Recently I had a nice contact with Al, W0ERE down in The Ozarks, near Highlandville, Missouri and in the longstanding tradition, the customary exchange of QSL cards.
Al was running his Collins S- Line with 500W into his Sterba curtain for 40m. I was using my TS-590SG with 500W from my SB-200 into my Hustler 4BTV. W0ERE may well be one of the first stations I’ve worked that was using a Sterba curtain.
Sterba Curtain. A name that begs for a little Jean Shepherd echo chamber:
We had a nice chat about his antenna farm in general and the Sterba curtain in particular. The Sterba curtain has been around for a very long time. It was invented by Ernest Sterba, who received US Patent US1885151A Directive Antenna System for his work. The patent was filed in February 1929 and was granted in November 1932.

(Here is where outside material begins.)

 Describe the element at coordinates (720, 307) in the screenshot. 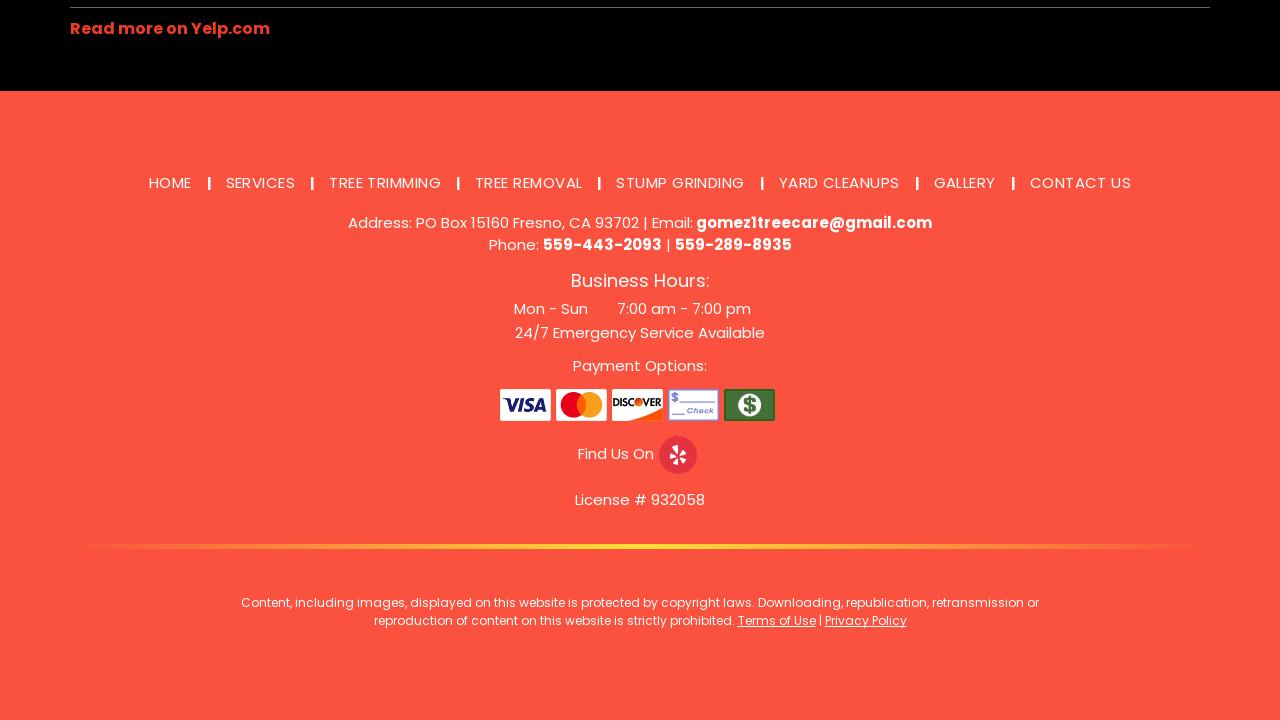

Figure 4 of the patent illustrates the Sterba curtain. The primary purpose of the antenna was to provide a very directed, low angle of radiation for the “transmission of Hertzian waves of relatively high frequency.”
Obviously, Sterba curtains were very large antennas. There are some very nice pictures of VOA Sterba curtains that were located in Dixon, California here and some others here.

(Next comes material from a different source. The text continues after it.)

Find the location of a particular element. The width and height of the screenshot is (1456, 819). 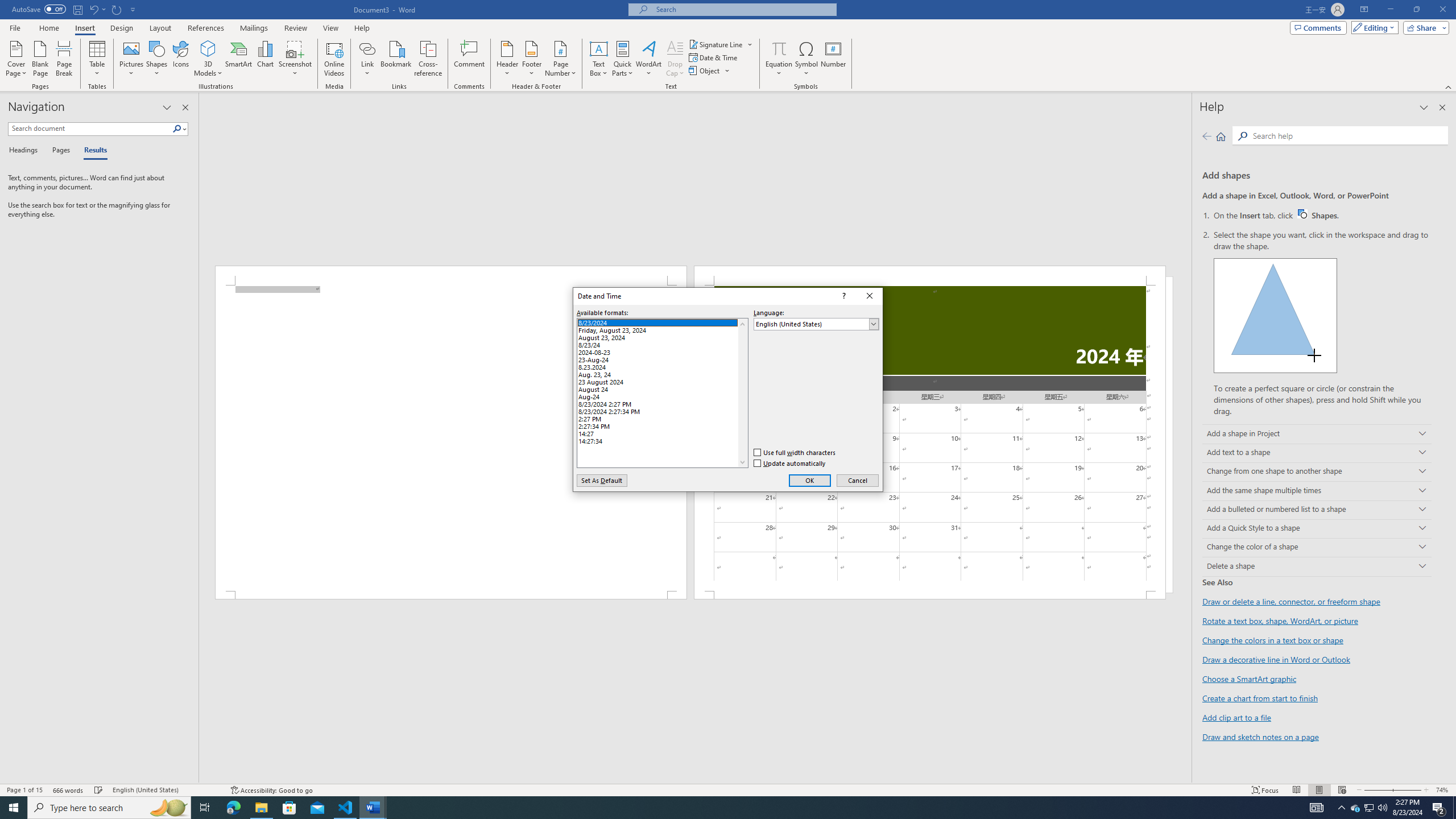

'Text Box' is located at coordinates (598, 59).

Sterba was a reasonably prolific inventor. Prior to the patent for the Sterba curtain, Sterba received US1792662A Antenna System for another large antenna system. He also invented an Antenna Sleet Melting Apparatus for which he received US2008266A, “This-invention relates to aerial systems and more particularly to such systems as are equipped with means for removing sleet therefrom.” From the patent specification:
“In the operation and maintenance of both transmitting and receiving antenna systems located in sections of the country which are subject to sleet storms, considerable trouble is at present experienced because of the formation and the presence of sleet and ice on the radiating members of the system. The added weight of the ice tends to detune aerial systems as a result of the change in the dielectric constant of the medium surrounding the wires, the ice having a constant of 80. It also frequently causes an actual severance of the radiating elements which usually results in a complete interruption of the operation of the system.”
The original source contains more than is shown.